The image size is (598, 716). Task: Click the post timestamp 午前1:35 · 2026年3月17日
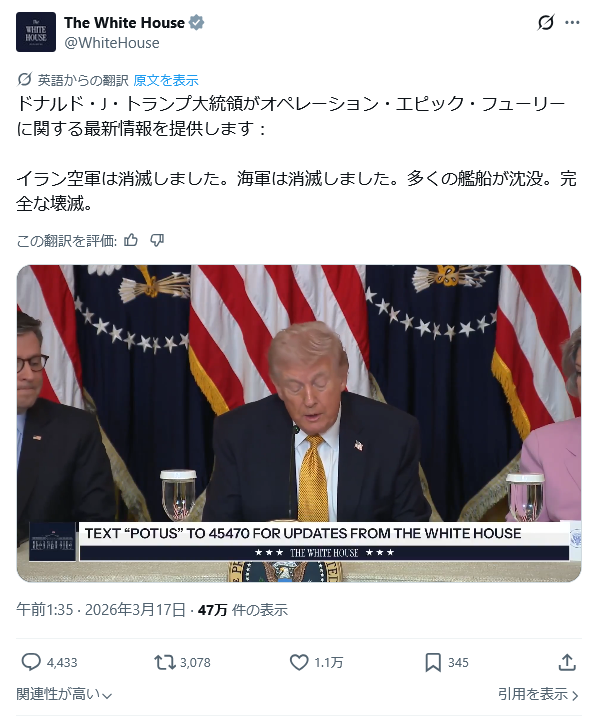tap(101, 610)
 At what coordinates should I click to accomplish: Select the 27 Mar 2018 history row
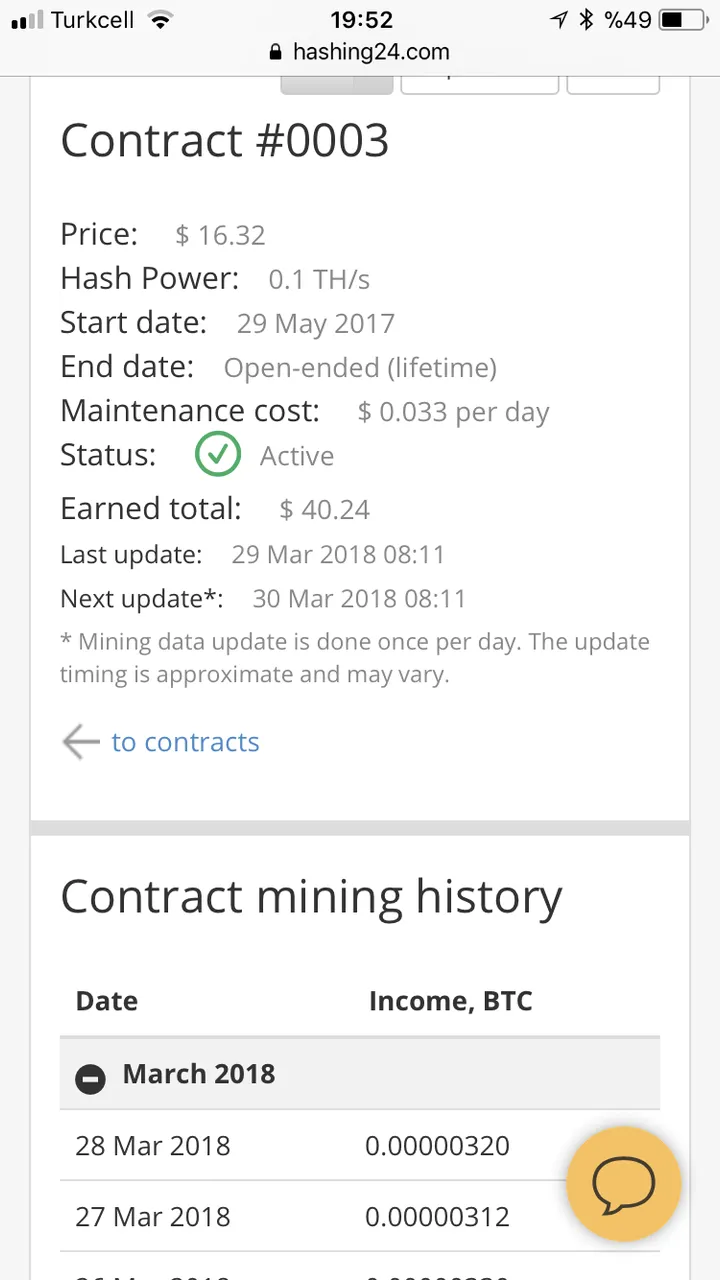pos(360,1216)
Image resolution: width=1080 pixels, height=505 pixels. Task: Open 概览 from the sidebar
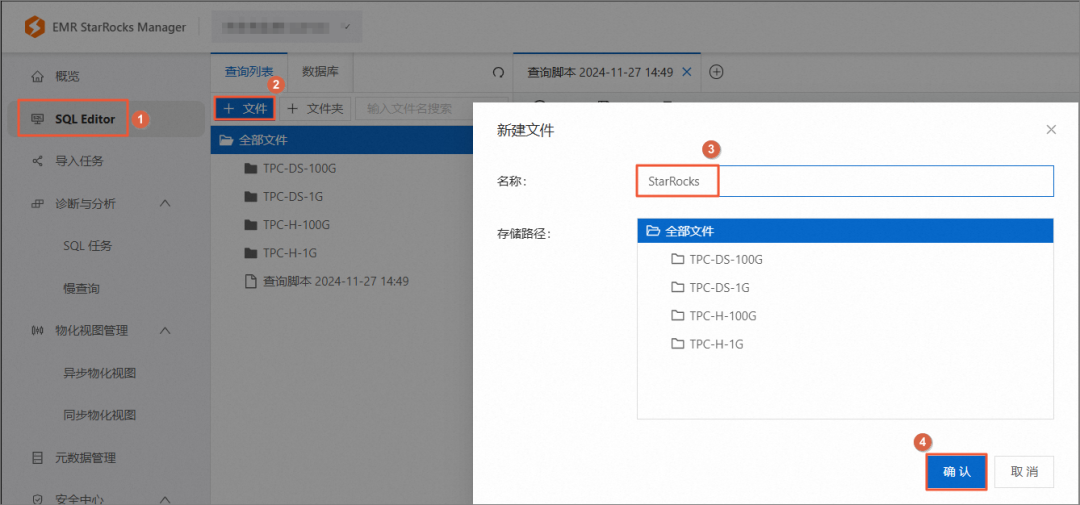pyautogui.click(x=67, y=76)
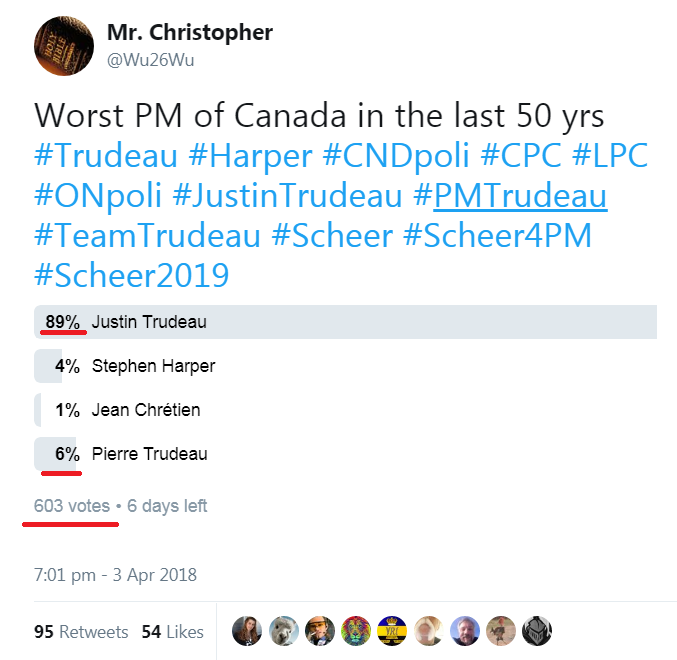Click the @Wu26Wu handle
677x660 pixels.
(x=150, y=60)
= = = = = = =
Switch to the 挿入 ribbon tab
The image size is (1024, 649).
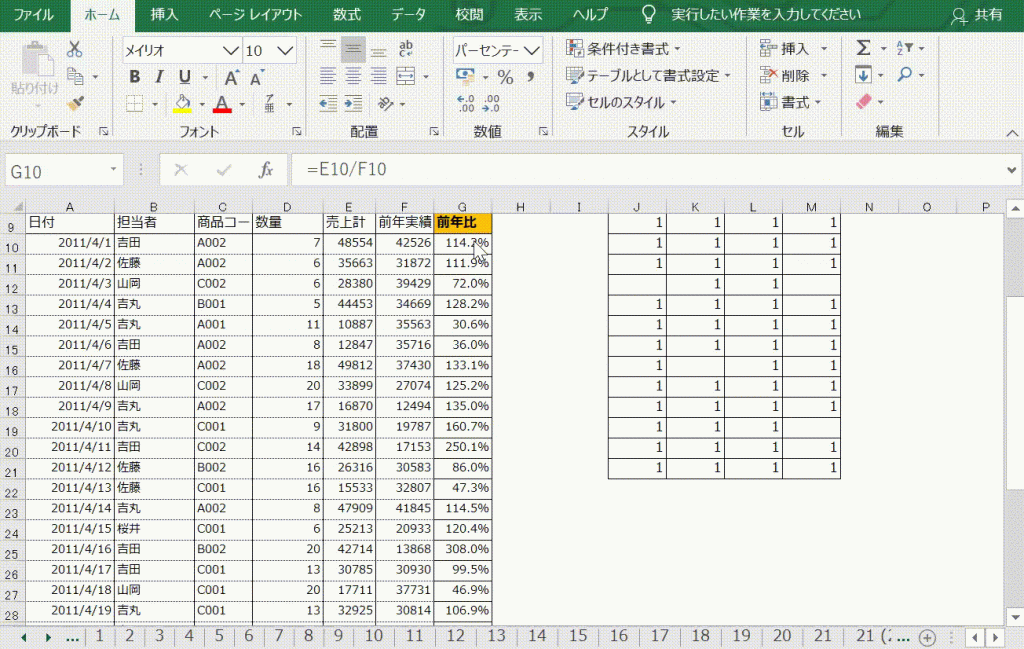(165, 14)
= = = = = = =
- _What is asked_
Reproduce the data verbatim from the line containing "Image resolution: width=1080" through the line containing "(x=150, y=60)", both inclusive, and omit the pictures.

- _Full response_
Image resolution: width=1080 pixels, height=505 pixels. Task: Open 概览 from the sidebar
pyautogui.click(x=67, y=76)
Click the @Wu26Wu handle
677x660 pixels.
(x=150, y=60)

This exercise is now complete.